In this Agreement (including the introduction and schedules) unless the context otherwise requires:

  • a) reference to a person includes a legal person (such as a limited company) as well as a natural person;
  • b) clause headings are for convenience only and shall not affect the construction of this Agreement;
  • c) reference to "including" or any similar terms in this Agreement shall be treated as being by way of example and shall not limit the general applicability of any preceding words;
  • d) reference to any legislation shall be to that legislation as amended, extended or re-enacted from time to time and to any subordinate provision made under that legislation.

2. Provision of Service

2.1

Following the Effective Date, TI shall set-up the Service for you in respect of the Product(s) which you are licensed to access and use under this Agreement, as set out in Ordering Document.

2.2

With effect from the effective date, TI shall:

  • a) procure that the Service is enabled for you in live production use;
  • b) for the remainder of the term of this Agreement:
    • (i) procure the hosting of the Product(s);
    • (ii) support and maintain the Product(s) and Service.

3. Grant of licence and scope of authorised use

3.1

Subject to full payment of the applicable fees and subject to the other provisions of this Agreement, You are granted a non-exclusive, non-transferable licence, for the term of this Agreement, to access and use the Product(s) and Service for up to the number of Properties set out in the Ordering Document and in accordance with any other restrictions there set out. Without prejudice to clause 3.2, you may not sub -license the right to access and/or use any Product or the Service to any third party. You are licensed to access and use only the Product(s) set out in the Ordering Document and may do so only by means of the Service. Except as expressly set out in this Agreement, all rights in and to the Product(s), Service (including the TI Content but excluding Customer Data and Customer Materials) and Software are reserved to TI.

3.2

Only you are licensed to access and use the Product(s) and Service and solely for your internal business purposes.
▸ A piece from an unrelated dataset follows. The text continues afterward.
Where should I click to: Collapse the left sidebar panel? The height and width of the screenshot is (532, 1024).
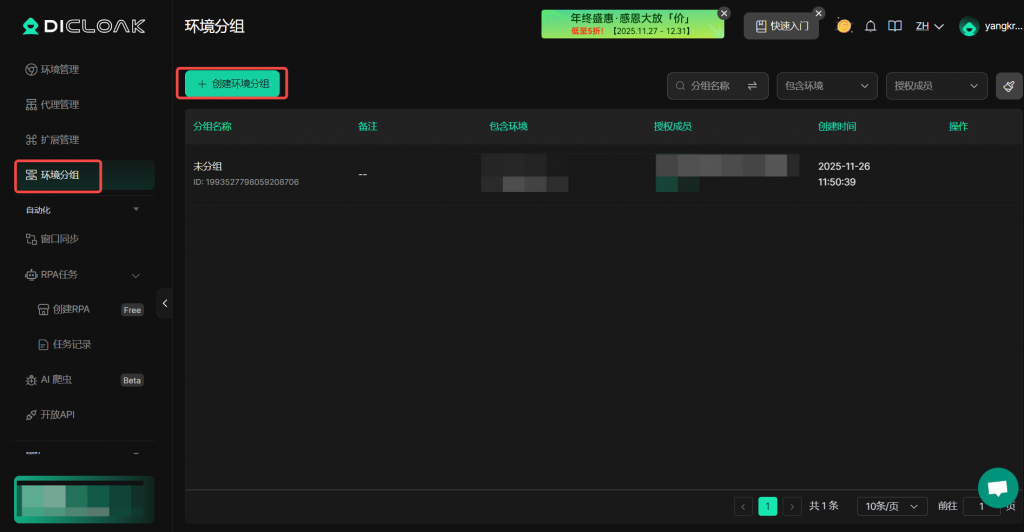165,303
Use by you includes use by:

  • a) Your employees;
  • b) any contract staff who are working for you;
  • c) any other person working with, or on behalf of, you;

provided that, in each of these cases, the person concerned is accessing and using the Product(s) and Service exclusively on your behalf, for the above purposes.

3.3

You shall not:

  • a) except as expressly permitted by this Agreement, permit any third party to access or use any Product or the Service or use the same on behalf of any third party (which includes operating any form of facility on behalf of any third party or operating a software bureau or similar service);
  • b) copy, translate, modify, adapt or create derivative works from any Product or the Service;
  • c) create Internet "links" to the Service or "frame" or "mirror" any TI Content on any other server or wireless or Internet-based device;
  • d) attempt to discover or gain access to the source code for the Software or reverse engineer, modify, decrypt, extract, disassemble or decompile the Software (except strictly to the extent that you are permitted to do so under applicable law in circumstances under which TI is not lawfully entitled to restrict or prevent the same), including in order to:
    • (i) build a competitive product or service;
    • (ii) build a product using similar ideas, features, functions or graphics of the Service; or
    • (ii) copy any ideas, features, functions or graphics of the Service;
  • e) attempt to interfere with the proper working of any Product, the Service or Software and, in particular, must not attempt to circumvent security, licence control or other protection mechanisms, or tamper with, hack into or otherwise disrupt any Product, the Service or Software or any associated website, computer system, server, router or any other internet-connected device;
  • f) amend or remove any copyright notice, trade mark or other proprietary marking on, or visible during the operation or use of, any Product, the Service or Software; or
  • g) use the Service to:
    • (i) upload, store, post, email, transmit or otherwise make available any content that infringes any Intellectual Property Rights or data protection, privacy or other rights of any other person, is defamatory or in breach of any contractual duty or any obligation of confidence, is obscene, sexually explicit, threatening, inciteful of violence or hatred, blasphemous, discriminatory (on any ground), knowingly false or misleading, or that does not comply with all applicable laws and regulations or is otherwise impersonate any person or entity or otherwise misrepresent your relationship with any person or entity;
    • (ii) forge headers or otherwise manipulate identifiers in order to disguise the origin of any Customer Data transmitted through the Service;
    • (iii) engage in any fraudulent activity or further any fraudulent purpose;
    • (iv) provide material support or resources (or to conceal or disguise the nature, location, source, or ownership of material support or resources) to any organisation(s) designated by any government as a foreign terrorist organisation; or
    • (v) attempt to gain unauthorised access to any Product or the Service or its related systems or networks; and you shall not permit any Authorised Use or other third party to do any of the foregoing.
  • 3.4

    You understand that the Product(s), the Service and/or Software may include security components that permit digital materials to be protected, and that use of these materials is subject to usage rules set by TI and/or content providers who provide content to the Products(s) and/or the Service. You may not attempt to override or circumvent any of the usage rules embedded into the Service.

    3.5

    As part of our commitment to providing a high-quality, fast and reliable service to all our clients, You understand that the Product(s), the Service and/or Software includes a fair usage restrictions set by TI . There is no fixed limit on the TI software usage. However, you may be in breach of this policy if we feel that your activities are so excessive that other customers are detrimentally affected, or we feel your activity could be construed as unfair usage of the functionality.

    3.6

    TI reserves the right to use your reservation-level Customer Data in an anonymized and aggregated form for development and product improvement purposes.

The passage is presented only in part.